C’era tutto lo stato, il governo, con Tajani, su quel palco, nel primo pomeriggio piovoso dopo un’estate troppo calda. C’era il presidente Mattarella, che nell’accettare il suo primo settennato volle ricordare Stefano Gaj Taché, ucciso a due anni da un attacco terroristico palestinese a Roma: “un bambino italiano” e basta, senza aggettivi. Ma ucciso per quell’aggettivo-sostantivo, “ebreo”. Mentre altri 40 erano rimasti feriti nell’attentato del 9 ottobre 1982. Un brutto anno. Pochi mesi prima davanti al tempio maggiore di Roma, su Lungotevere, una manifestazione sindacale aveva lasciato una bara: antisemitismo e antisionismo, una gran confusione, ma alla fine si arriva sempre lì. Bambini e esseri umani che muoiono. C’era il presidente della Camera, non c’era La Russa, indisposto, c’era il sindaco di Roma, il presidente della Regione, c’erano deputati, senatori.

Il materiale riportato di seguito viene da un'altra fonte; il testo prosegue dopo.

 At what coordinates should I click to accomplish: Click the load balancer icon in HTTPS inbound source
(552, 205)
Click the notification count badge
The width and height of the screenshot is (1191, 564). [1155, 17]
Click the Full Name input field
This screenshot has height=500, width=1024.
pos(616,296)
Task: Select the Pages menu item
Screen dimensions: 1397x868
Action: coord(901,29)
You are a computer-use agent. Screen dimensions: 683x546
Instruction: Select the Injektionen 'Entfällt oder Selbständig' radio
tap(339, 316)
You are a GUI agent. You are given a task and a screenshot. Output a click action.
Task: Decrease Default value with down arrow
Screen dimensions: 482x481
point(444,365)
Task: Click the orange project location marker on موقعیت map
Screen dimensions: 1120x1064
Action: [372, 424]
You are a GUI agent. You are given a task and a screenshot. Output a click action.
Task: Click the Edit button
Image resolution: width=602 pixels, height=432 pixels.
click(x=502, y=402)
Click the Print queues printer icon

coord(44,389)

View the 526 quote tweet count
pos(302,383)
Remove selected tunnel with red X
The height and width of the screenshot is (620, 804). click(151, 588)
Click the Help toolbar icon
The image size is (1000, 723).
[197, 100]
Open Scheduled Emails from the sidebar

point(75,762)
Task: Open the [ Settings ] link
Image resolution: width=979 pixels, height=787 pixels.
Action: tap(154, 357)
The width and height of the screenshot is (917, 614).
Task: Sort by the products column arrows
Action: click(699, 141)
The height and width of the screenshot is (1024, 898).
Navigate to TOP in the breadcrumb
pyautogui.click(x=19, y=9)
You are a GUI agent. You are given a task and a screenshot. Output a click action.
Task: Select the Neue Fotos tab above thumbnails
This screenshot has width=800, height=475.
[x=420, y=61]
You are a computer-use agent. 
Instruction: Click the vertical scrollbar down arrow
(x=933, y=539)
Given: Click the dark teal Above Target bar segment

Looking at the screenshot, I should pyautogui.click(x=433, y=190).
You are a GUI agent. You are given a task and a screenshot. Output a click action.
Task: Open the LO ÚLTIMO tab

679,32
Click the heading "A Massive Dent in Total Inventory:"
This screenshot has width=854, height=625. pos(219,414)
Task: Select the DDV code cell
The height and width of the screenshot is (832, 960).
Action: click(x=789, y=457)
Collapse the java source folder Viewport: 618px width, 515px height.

Ma soprattutto due, tremila romani, molti non ebrei, e c’erano i cartelli, su fondo nero, di Aushwitz-Birkenau, Buchenwald, Sobibòr, Bergen -Belzen. Molti nuovi europei, una parte musulmani, gente che sa cosa significa vivere ai margini e senza diritti, vicini agli ebrei, meglio di tanti ignoranti e razzisti che sembrano sdoganati, incoraggiati anche dalle “angherie per legge” verso profughi e immigrati. È il punto di arrivo di un lungo cammino. Per anni, nelle scuole superiori romane e poi in Italia erano stati quei cattolici – che da qualche anno avevano preso il nome dall’ex-monastero di Sant’Egidio, e vicino al quale, a Trastevere, erano stati portati via molti in quella mattina del ’43 – a promuovere assemblee in tutte le scuole e nei quartieri, e a far rinascere la memoria: le invenzioni del nazismo, i camion asfissianti che ammazzavano durante il tragitto, il cyclon B. Con loro c’era stato il rabbino Elio Toaff, avanguardia coraggiosa di una comunità che è arrivata pian piano, negli anni successivi.

Nel 1983 avevo raccolto la memoria di Sabatino Finzi, che era tornato da Buchenwald, unico della sua famiglia, numero 158556, sopravvissuto per sbaglio, quando hanno spostato tutti da Auschwitz dal gennaio 1945 e lui è rimasto indietro: gli altri morti, lui vivo. Era tornato che pesava 29 chili, a 18 anni. E subito è quasi morto dopo avere ingoiato il primo cibo trovato, mentre altri lo vomitavano, e altri ancora mangiavano, per la fame, quel vomito. Era uno “eccessivo”, vitalista, Sabatino, che raccoglieva e vendeva su larga scala rottami di ferro, i contatori della luce e del gas dismessi. Doveva dimostrare che era uomo, dopo essere stato “non-più-uomo”. Raccontava che appena arrivati ad Auschwitz un neonato, nato nel viaggio, con altri neonati, era stato preso dai nazisti, messo in un lenzuolo, e sfracellato con gli altri contro un camion. Poi 800 sono finiti subito ai crematori.

L’ha ricordato il rabbino capo Riccardo Di Segni, dopo il messaggio di Liliana Segre: “E’ un dovere onorare la memoria di tanti romani, di tutti i ceti e di tutte le fedi, che si impegnarono a nascondere ed aiutare gli ebrei. Anche molte chiese e conventi, anche i miei nonni, Alfredo e Bianca Foligno, sfuggiti di un soffio alla retata”. E ha concluso Andrea Riccardi: “E’ un evento che, passando da una generazione all’altra, ammonisce sui rischi dell’antisemitismo, sul nazismo e sul fascismo, che collaborò alla Shoah italiana, sui risorgenti odi razziali e xenofobi, sulla predicazione del disprezzo”: così siamo ai nostri giorni. Tutto questo deve servire oggi a immaginare la pace per Gaza e in Terrasanta nel tempo dell’escalation, e ritrovare il senno, per una politica intelligente e umana verso profughi e immigrati, a vantaggio di tutti.